Incentives are a key part of our strategy to do that work, which has two limbs.
The first is the prospect of what I’ll call positive incentives. The theme of what I’ve said this morning is we want you, and your clients, to come and tell us. That is unquestionably the most efficient way for us to use our resources, and is the way that the points I made earlier can be achieved most quickly – stripping of illegal gain, deterrence, and compensation of victims. So we welcome positive incentives for your clients to come forward. It has long been said that the one third discount on a penalty, being equivalent to the maximum available on a guilty plea, is not sufficiently attractive. As it happens, at the SFO we can see the force in that argument. It is clear, however, from the second DPA that in the right circumstances the court will support a deeper discount up to 50%, and separately, might take into account other relevant financial matters. If taken together with the other benefits of a DPA, these have the effect of more companies coming forward, then that can only be a good thing in the overall interests of justice.

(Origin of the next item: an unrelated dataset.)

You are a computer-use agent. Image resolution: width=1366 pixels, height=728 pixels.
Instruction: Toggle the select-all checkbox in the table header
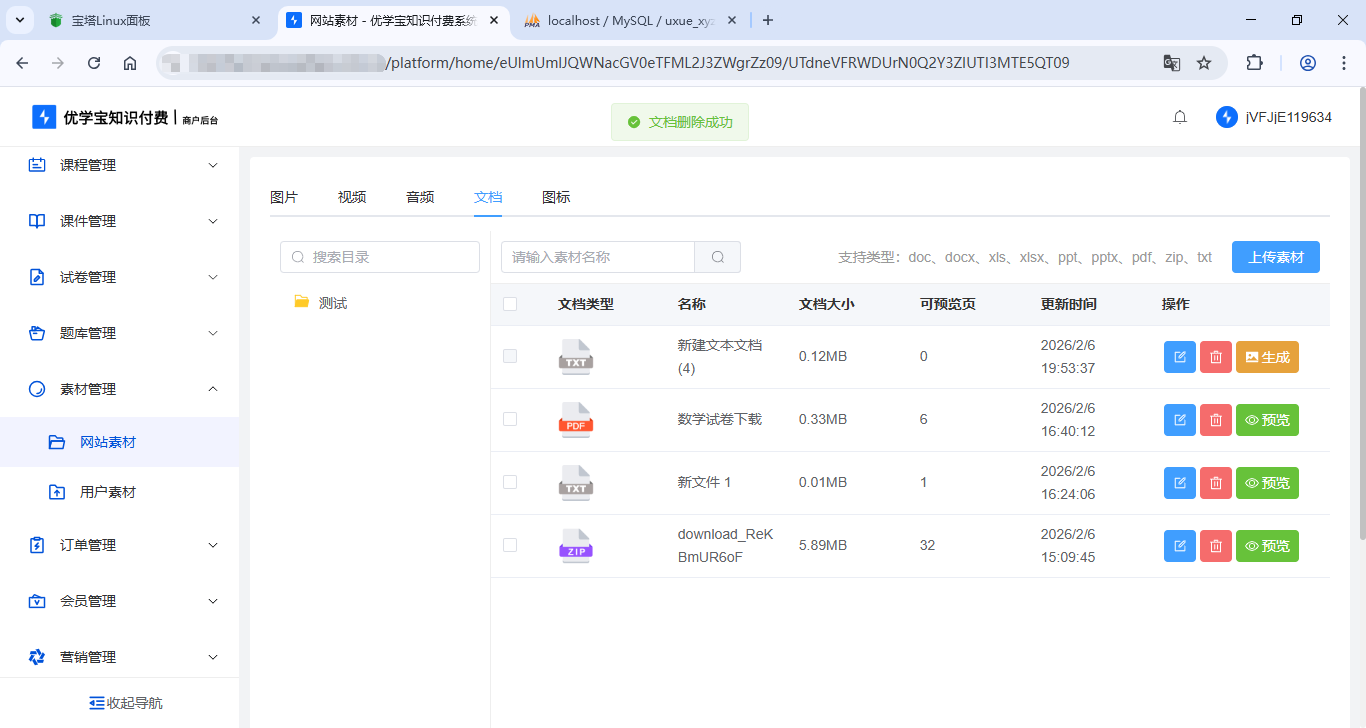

We fully support it and in the right cases would look to build overall resolutions that include more than one third discounts on the financial penalty component.
The second limb is negative incentives – and I’ll finish with this point. What if a company doesn’t come forward, but sits on an issue, playing the odds game. And that brings us full circle back to where I began. For all the talk of relationships and cooperation, we are a prosecutor and where necessary we will and do prosecute. I can’t deny that hiding a matter is a strategy that may well work. It is a gamble; we may never find out. But it’s a high-stakes gamble. There are few things more likely to stir our prosecutorial instincts than coming across a matter that has been suppressed. If you have a client in that situation, you can leave the DPA Code on the shelf, and prepare for old-fashioned defence work. The only dialogue we are likely to be having then is around basis of plea, if they don’t want a trial.

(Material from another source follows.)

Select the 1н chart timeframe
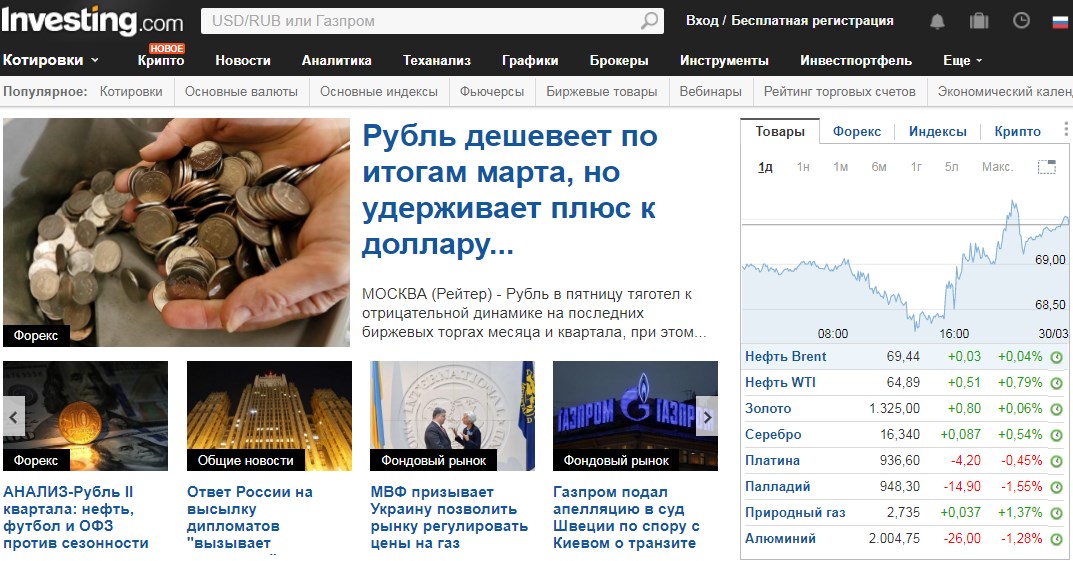[x=803, y=167]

On that, it may interest you to know this. It is true that we are receiving more corporate self-reports now than at any time in the last four years. I think there were three significant matters in one week shortly before I travelled out here. But our self-generated work still accounts for the majority of the cases we take on. At our last tasking and coordination meeting, where we look at the pipeline of work that is going to transfer onto the operational divisions, all of the most pressing cases were ones we’d worked up ourselves. When I took up this post three years ago, you heard a lot in speeches at that time about investment in our intelligence capability. Well, that investment is now really paying off. It is impressive to see how that team operates now, developing sources, handling whistle-blowers, interrogating data, joining the dots from one case to another, and mapping key corrupters in particular jurisdictions or industries. That results in significant new cases involving major companies, and the people who have influence in them.
So as I say, we know there is a lot of work out there for us to do, and we have the strategy and expertise to do it. Whether it’s because your client came to see us, or we came to see them first, at the SFO, we are extremely busy investigating and prosecuting the top tier of fraud, bribery and corruption. I think it is worth investing time trying to create the best professional context within which that work can take place, and as I said earlier, I genuinely think we are in an era where a different relationship is possible, which is why I am glad to have been invited to address you this morning.
I hope you have found it useful, and thank you for listening.